I am trying to learn more about convolutions with singularities and was hoping that someone could point me to a reference and perhaps check the following (i have it in my notes that this is from a MSE post, but i can't find the original question):
Suppose we have an even function with a singularity at the origin:
$$f(x)=\frac{1}{e^{|x|}-1} $$
We can construct a tempered distribution by taking $\phi\in C^\infty_c$ and integrating around the origin:
$$\langle f,\phi\rangle=\int_\mathbb{R}(\phi(x)-\phi(0)1_{|x|<1})f(x)dx $$
I believe we can then define a convolution (also tempered):
$$f*\phi(y)=\int_\mathbb{R}(\phi(y-x)-\phi(y)1_{|x|<1})f(y)dx$$
Question: is the convolution also equal to:
$$f*\phi(y)=\int_\mathbb{R}(\phi(x)-\phi(0)1_{|x|<1})f(y-x)dx$$
Also, i would greatly appreciate any references that people could point me to that handle this (and perhaps other methods for convolution with singular kernels).
thanks
Best Answer
So all this is about the theory of distributions. In this theory, indeed, a generalized function $f$ is a linear form on a space of test functions. It is thus defined by its action on tests functions $\varphi\in C^\infty_c$, that one can indeed write $\langle f,\varphi\rangle$. The fact that its generalizes functions comes from the fact that for each locally integrable function, one associate the distribution defined by $$ \langle f,\varphi\rangle = \int_{\Bbb R} f(x)\,\varphi(x)\,\mathrm d x. $$ But in general, $\langle f,\varphi\rangle$ might not be possible to write as the integral of a product of functions. For example, the Dirac delta $\delta_0$ is defined by $\langle \delta_0,\varphi\rangle = \varphi(0)$.
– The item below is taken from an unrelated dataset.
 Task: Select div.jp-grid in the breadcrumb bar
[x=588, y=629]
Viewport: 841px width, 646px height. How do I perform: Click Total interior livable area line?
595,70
Now, one can extend the usual operations by getting looking at what happens when $f$ is a nice function. For example the derivative of a distribution is defined by $\langle f',\varphi\rangle = -\langle f,\varphi'\rangle$, because for nice functions $f$, this relation is true. Similarly, to define the convolution of a distribution with a test function, one can look at the case of nice functions $f$ for which $$ f*\varphi(y) = \int_{\Bbb R} f(x)\,\varphi(y-x)\,\mathrm d x = \langle f,\varphi(y-\cdot)\rangle $$ and so one can define more generally $f*\varphi(y) := \langle f,\varphi(y-\cdot)\rangle$ even if $f$ is not a locally integrable function. In your case, this gives indeed $$ f*\varphi(y) = \int_{\Bbb R} f(x)\left(\varphi(y-x)-\varphi(y)\mathbf{1}_{|x|<1}\right)\mathrm d x $$ Now, this is a classical integral. You can do the change of variable $x\mapsto y-x$, but it will give you $$ f*\varphi(y) = \int_{\Bbb R} f(y-x)\left(\varphi(x)-\varphi(y)\mathbf{1}_{|x-y|<1}\right)\mathrm d x, $$ which is a bit different from your last expression. And indeed, your last expression cannot be right, since the difference $\varphi(x)-\varphi(0)$ is initially here to compensate the singularity of $f$ at $0$. But in your last expression, the singularity of $f$ occurs at $x=y$, but $\varphi(y)-\varphi(0)$ is in general not small. At the contrary, in my last expression $\varphi(x)-\varphi(y)$ is indeed small when $x\to y$.
Remarks:
If the test functions are in $C^\infty_c$ then you are dealing with distributions. Tempered distributions are the particular case of distributions where the test functions can be chosen in $C^\infty$ with fast decay at infinity. It is indeed the case for your particular $f$.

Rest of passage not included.